Ich hoffe das mit dem Anhang klappt, wenn ja: Es enthält dein Schema-File, das Package 
*enoa.sepa.schemal.model* mit alles ORM-Java-Dateien, sowie ein (Beispiel-)Ant-File (*build_model.xml*), dass dir das automatisierte Übersetzen ermöglicht (und auch schaut, ob du auf Windows (*xjc.exe*) oder nicht (Linux/Mac - *xjc*) bist.
XJC ist Teil des JDKs (im *bin*-Ordner des selbigen).

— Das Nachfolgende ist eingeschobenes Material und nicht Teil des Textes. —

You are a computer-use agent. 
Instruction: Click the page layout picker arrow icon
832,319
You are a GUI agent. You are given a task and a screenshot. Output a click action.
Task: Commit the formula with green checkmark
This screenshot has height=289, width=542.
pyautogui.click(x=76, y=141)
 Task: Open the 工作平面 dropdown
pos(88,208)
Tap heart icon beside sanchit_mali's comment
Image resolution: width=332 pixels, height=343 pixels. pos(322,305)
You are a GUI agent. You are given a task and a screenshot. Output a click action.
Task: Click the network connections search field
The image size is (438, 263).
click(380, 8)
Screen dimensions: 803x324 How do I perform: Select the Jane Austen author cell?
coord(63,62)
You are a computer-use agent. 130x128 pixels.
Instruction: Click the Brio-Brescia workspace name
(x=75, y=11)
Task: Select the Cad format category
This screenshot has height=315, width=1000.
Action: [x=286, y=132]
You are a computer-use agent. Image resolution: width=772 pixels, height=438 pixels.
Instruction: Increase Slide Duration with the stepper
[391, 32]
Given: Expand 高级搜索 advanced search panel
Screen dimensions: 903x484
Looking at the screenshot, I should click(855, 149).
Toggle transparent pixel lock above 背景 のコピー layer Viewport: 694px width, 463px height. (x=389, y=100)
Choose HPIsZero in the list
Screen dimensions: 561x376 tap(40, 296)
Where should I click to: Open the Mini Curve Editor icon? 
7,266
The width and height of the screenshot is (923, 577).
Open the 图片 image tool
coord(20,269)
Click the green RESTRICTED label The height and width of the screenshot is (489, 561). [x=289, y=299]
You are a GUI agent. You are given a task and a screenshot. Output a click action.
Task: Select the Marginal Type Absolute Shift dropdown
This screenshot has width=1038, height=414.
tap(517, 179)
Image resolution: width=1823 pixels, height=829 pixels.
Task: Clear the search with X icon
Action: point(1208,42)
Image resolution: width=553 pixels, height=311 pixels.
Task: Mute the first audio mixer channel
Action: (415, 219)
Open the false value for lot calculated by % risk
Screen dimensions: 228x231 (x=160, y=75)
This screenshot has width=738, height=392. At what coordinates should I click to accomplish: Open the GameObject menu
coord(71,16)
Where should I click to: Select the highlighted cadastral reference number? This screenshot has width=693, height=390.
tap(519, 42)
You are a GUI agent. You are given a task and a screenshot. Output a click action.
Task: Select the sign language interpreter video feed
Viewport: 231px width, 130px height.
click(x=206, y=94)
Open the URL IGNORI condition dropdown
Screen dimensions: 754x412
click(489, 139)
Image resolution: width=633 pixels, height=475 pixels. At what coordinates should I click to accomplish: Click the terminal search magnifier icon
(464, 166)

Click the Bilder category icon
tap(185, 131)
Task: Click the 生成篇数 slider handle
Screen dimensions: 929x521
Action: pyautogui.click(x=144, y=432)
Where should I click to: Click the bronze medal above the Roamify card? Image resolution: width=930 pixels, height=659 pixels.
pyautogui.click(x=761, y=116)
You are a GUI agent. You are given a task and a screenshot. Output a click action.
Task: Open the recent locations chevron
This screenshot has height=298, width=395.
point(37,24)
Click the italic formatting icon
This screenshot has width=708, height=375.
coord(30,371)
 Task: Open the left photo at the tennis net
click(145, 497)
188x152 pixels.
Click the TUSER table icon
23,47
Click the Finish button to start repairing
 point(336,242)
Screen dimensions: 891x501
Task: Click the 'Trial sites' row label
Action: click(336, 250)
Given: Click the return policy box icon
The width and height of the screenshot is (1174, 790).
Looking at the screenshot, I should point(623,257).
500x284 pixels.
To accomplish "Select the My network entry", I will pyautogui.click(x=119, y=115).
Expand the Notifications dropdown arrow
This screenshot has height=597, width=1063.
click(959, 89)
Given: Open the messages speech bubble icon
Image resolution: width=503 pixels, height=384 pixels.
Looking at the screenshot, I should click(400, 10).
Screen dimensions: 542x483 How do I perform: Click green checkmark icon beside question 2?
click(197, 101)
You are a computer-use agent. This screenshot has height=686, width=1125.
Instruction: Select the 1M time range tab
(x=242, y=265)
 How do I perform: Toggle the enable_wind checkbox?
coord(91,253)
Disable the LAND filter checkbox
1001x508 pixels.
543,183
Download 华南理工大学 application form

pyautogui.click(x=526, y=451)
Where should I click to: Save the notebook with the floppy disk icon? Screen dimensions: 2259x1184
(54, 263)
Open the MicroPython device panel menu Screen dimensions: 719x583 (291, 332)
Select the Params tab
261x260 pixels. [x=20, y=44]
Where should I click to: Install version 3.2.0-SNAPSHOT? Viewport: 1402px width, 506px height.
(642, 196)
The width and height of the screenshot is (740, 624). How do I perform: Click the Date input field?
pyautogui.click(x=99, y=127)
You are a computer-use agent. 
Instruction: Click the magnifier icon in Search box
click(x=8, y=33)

Was du nun noch machen musst, ist das Marschalling (das serialisieren des Models, also der Java-Objekte nach XML), bzw. das Unmarshalling.
Das Tutorial von Lars Vogel beschreibt das hinreichend gut. Etwas runter scrollen. Du musst dann halt das Java-Objekt, das den Root-Node des Sepa-XMLs beschreibt, vewenden.

Hier das Zip-File, mit allen Daten. Wenn es nicht klappt, schicke ich nur das Ant-Build-File, weil es wirklich trivial ist (hat mich jetzt mit dem Schreiben des Textes 10min gekostet).

Anhang anzeigen sepa_orm_schema.zip

*#edit:*
Was noch zu tun wäre: Im Ant-File müssen die Properties ganz oben noch angepasst werden...


----------